1. A digital beam forming (DBF) radar transmitter, comprising:
- a signal generator configured to generate a radio frequency (RF) input signal at an output node;
  
  a plurality of independent transmission chains coupled to the output node and configured to receive the RF input signal; and
  
  a control unit configured to independently activate and deactivate the plurality of independent transmission chains, such that a subset of the plurality of transmission chains is activated to concurrently operate to generate a transmitted radar beam.
- View Dependent Claims (2, 3, 4, 5, 6, 7, 8, 9, 10, 11)
- - 2. The radar transmitter of claim 1, wherein the DBF radar transmitter is comprised within a single integrated chip substrate.
  - 3. The radar transmitter of claim 2, wherein the single integrated chip substrate comprises a silicon substrate.
  - 4. The radar transmitter of claim 1, wherein the subset of the plurality of independent transmission chains comprises two or more of the plurality of independent transmission chains.

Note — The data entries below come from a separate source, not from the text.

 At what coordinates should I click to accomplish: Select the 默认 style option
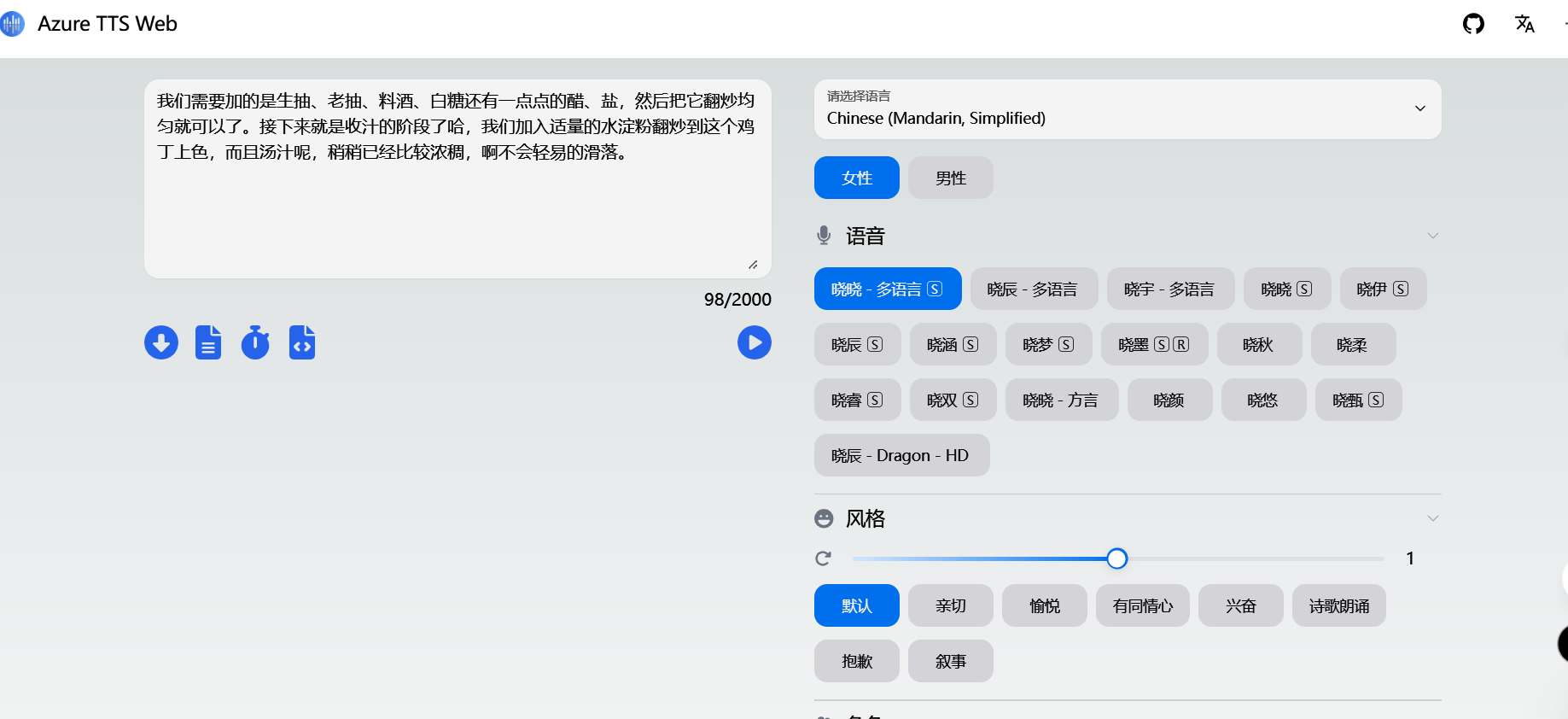pos(856,605)
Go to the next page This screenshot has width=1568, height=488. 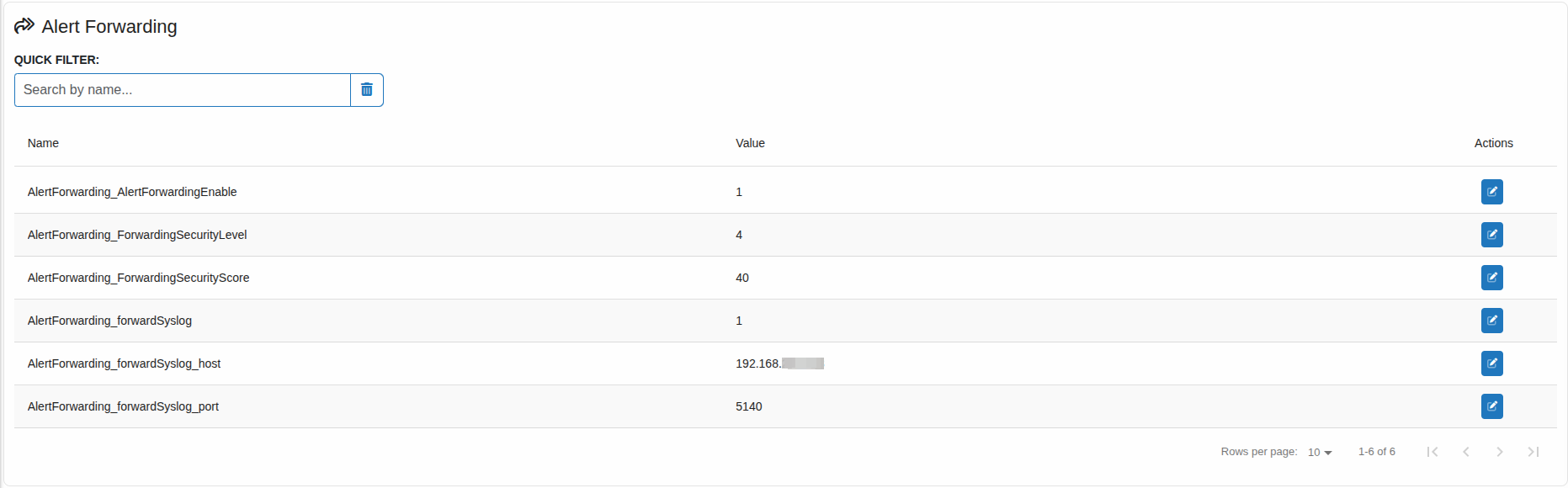click(1500, 452)
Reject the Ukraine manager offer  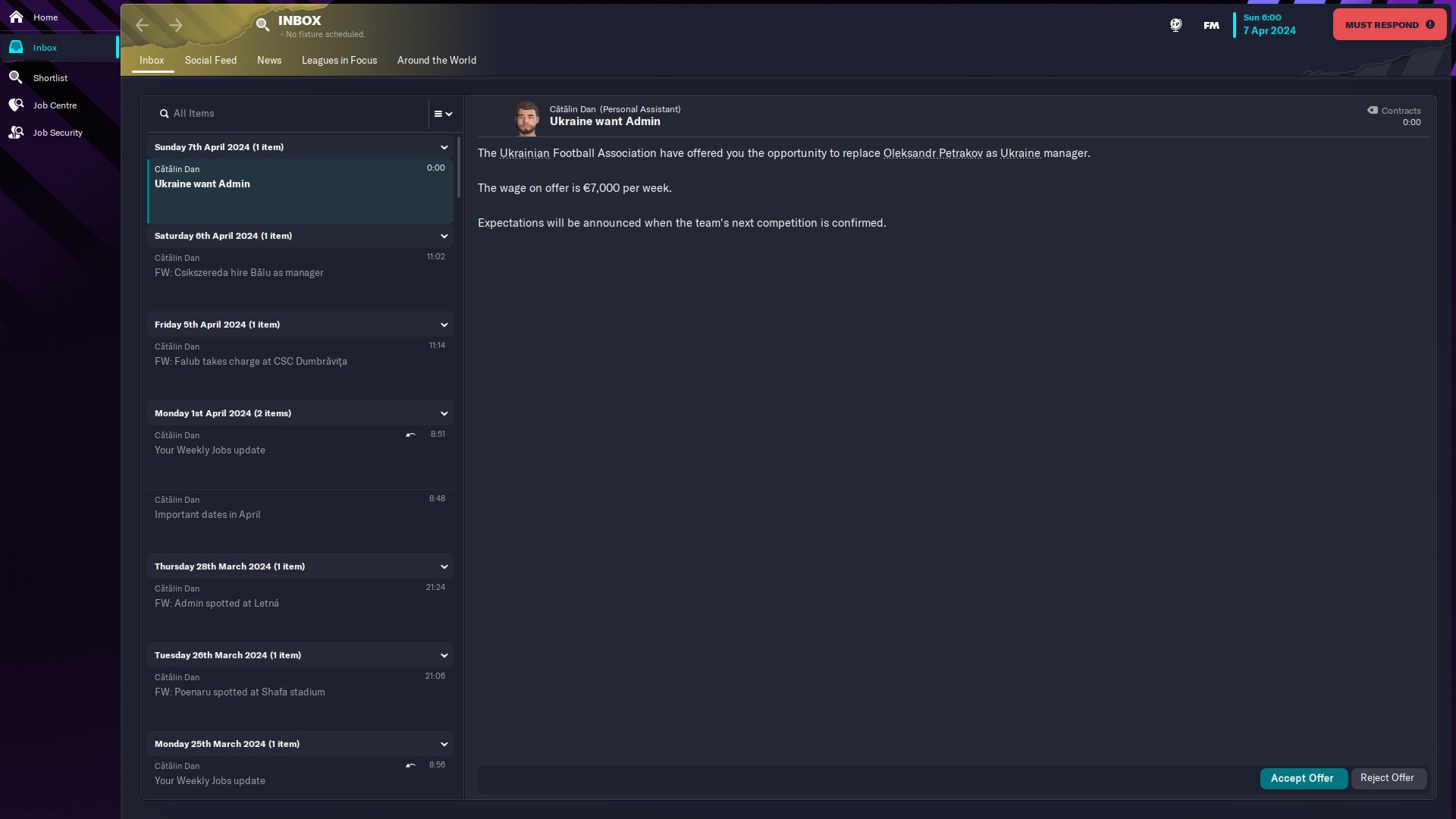(x=1387, y=778)
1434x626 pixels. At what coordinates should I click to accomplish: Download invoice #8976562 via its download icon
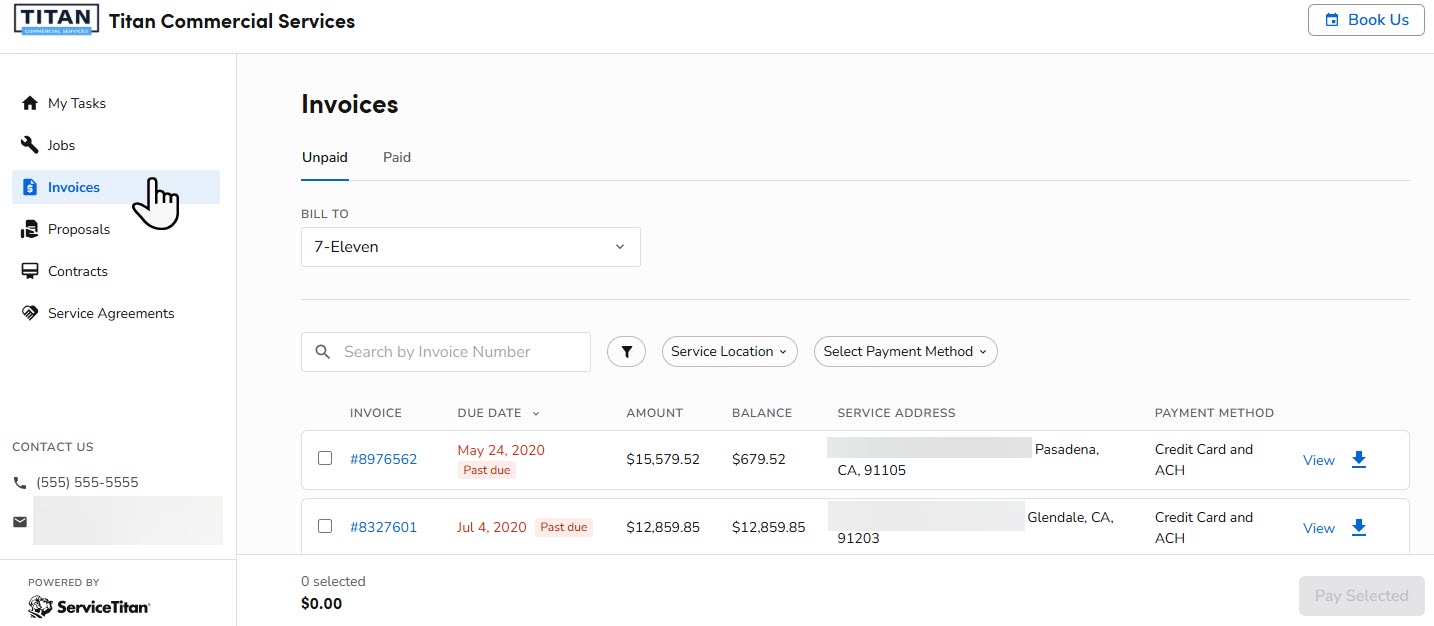coord(1359,459)
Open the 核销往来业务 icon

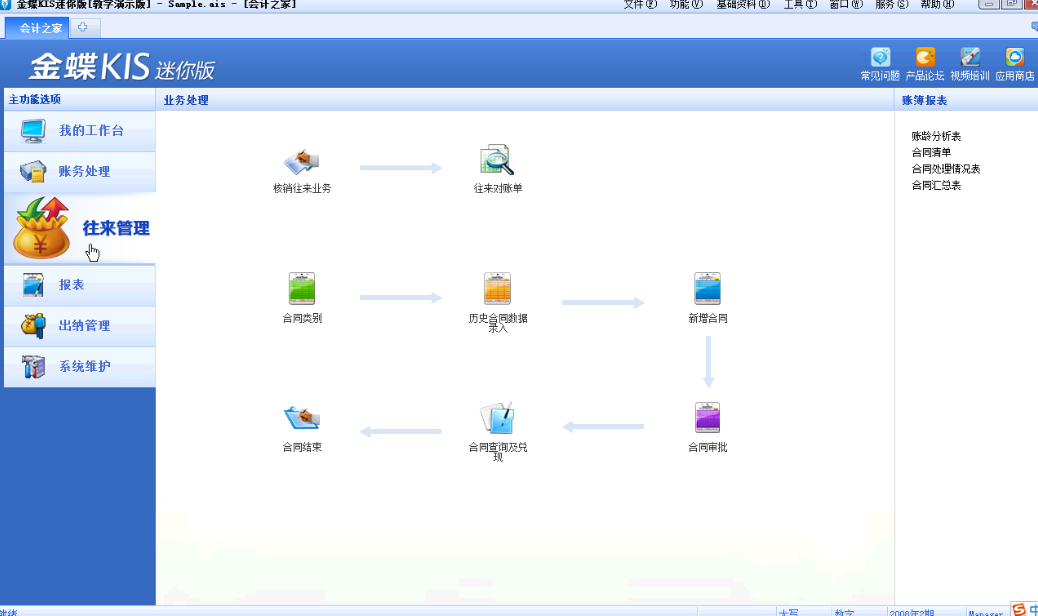click(302, 161)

  - 5. The radar transmitter of claim 1,wherein selectively activating a first subset of the plurality of independent transmission chains provides a first location of the origin of the transmitted radar beam;
    - andwherein selectively activating a second subset of the plurality of independent transmission chains provides a second location of the origin of the transmitted radar beam, which is different than the first location.
  - 6. The radar transmitter of claim 1, wherein respective independent transmission chains comprise a vector modulator configured to independent introduce an amplitude adjustment or a phase adjustment to the RF input signal.
  - 7. The radar transmitter of claim 6, wherein the vector modulator comprises:
    - a controller configured to generate one or more control signals; and
      
      one or more IQ mixers configured to introduce the amplitude adjustment or the phase adjustment to the RF input signal based upon the one or more control signals.
  - 8. The radar transmitter of claim 6, wherein the plurality of independent transmission chains comprise:
    - a first transmission chain comprising a first vector modulator configured to introduce a first amplitude adjustment or a first phase adjustment into the RF input signal; and
      
      a second transmission chain comprising a second vector modulator configured to introduce a second amplitude adjustment, different than the first amplitude adjustment, or a second phase adjustment, different than the first phase adjustment, into the RF input signal.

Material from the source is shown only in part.